● WHAT THE EXERCISE ASKS
Return only the lines running from the first line of the listing through the one with "Image resolution: width=1216", unchanged.

● DATASET CONTENT
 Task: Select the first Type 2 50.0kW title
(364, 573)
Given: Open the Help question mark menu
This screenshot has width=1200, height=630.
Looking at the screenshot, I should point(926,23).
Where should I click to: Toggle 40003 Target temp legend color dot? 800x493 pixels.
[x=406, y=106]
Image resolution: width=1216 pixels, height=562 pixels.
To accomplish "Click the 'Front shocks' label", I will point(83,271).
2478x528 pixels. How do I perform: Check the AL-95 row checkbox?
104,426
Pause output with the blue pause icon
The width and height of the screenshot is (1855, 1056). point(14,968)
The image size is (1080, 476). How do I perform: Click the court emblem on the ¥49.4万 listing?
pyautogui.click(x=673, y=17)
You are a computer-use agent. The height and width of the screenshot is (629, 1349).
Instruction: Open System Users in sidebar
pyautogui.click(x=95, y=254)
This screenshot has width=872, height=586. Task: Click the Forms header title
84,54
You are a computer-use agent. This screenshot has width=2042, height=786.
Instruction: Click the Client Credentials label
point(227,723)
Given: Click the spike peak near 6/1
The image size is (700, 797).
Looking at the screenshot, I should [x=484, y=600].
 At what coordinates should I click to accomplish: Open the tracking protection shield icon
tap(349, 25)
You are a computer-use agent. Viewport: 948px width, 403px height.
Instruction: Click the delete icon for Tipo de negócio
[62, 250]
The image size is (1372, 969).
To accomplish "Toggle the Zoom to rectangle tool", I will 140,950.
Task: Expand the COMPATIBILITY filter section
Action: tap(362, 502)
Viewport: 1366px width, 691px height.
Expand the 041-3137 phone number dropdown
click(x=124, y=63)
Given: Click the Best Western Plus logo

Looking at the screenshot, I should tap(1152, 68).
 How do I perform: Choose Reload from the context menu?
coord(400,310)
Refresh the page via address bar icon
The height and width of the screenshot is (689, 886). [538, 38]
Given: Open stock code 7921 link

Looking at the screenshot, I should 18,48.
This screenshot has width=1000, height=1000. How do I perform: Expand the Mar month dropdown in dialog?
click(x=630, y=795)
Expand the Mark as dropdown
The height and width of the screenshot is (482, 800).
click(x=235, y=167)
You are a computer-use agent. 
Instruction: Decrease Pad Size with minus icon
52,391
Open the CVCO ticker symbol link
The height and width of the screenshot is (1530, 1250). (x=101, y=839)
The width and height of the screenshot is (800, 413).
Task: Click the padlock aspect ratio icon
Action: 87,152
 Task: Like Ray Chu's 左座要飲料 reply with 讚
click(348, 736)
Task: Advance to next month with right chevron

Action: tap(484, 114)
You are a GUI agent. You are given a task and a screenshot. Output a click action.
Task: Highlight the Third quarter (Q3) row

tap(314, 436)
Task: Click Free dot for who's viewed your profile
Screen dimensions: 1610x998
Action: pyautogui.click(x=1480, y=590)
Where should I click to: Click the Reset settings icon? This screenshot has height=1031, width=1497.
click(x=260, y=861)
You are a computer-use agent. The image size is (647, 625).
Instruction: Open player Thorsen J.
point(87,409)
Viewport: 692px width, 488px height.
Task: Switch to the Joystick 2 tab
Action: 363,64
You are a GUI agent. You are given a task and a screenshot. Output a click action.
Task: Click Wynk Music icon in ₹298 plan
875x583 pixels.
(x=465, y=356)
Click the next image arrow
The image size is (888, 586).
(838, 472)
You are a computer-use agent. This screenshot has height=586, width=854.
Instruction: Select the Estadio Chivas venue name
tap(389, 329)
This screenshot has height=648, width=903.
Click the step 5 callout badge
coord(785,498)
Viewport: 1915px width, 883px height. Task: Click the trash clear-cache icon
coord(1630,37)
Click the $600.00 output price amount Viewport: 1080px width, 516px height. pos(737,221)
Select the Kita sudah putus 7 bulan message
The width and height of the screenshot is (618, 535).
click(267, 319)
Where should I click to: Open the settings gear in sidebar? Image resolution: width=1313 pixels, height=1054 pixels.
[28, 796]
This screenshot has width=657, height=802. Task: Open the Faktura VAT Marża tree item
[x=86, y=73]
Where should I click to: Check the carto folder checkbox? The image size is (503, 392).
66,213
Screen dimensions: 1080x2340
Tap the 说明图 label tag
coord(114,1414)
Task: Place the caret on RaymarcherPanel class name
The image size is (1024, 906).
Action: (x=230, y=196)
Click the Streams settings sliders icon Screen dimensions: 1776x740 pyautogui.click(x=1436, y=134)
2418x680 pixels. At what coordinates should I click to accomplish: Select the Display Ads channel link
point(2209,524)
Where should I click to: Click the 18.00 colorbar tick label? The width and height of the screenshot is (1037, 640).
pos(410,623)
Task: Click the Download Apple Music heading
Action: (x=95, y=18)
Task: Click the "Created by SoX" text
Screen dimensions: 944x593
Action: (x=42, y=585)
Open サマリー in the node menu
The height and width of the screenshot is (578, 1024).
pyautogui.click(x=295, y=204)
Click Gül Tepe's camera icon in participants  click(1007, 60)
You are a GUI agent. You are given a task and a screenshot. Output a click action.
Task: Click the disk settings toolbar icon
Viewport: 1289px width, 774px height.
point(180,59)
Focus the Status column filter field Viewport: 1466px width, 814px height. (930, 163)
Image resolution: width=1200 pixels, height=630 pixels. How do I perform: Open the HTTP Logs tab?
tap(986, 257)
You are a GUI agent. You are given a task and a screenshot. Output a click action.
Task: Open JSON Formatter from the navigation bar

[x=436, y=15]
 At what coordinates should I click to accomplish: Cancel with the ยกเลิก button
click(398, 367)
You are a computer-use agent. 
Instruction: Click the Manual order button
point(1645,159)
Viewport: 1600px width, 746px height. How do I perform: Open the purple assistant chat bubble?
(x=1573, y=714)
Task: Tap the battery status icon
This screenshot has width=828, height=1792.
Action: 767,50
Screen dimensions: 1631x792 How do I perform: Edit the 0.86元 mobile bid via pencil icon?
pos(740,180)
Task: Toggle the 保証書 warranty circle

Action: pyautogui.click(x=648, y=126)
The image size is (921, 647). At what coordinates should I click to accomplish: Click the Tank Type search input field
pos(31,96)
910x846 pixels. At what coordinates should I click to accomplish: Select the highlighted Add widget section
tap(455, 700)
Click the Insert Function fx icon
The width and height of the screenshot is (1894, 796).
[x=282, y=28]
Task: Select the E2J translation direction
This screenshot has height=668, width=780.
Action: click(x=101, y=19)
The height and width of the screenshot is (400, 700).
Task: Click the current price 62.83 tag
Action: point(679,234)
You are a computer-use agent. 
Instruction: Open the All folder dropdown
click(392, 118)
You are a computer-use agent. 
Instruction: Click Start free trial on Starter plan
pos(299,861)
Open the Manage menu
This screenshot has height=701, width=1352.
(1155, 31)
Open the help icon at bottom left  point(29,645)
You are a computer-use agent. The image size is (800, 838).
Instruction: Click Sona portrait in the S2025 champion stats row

● WRITTEN ANSWER
 Task: Select the first Type 2 50.0kW title
(364, 573)
Given: Open the Help question mark menu
This screenshot has width=1200, height=630.
Looking at the screenshot, I should point(926,23).
Where should I click to: Toggle 40003 Target temp legend color dot? 800x493 pixels.
[x=406, y=106]
Image resolution: width=1216 pixels, height=562 pixels.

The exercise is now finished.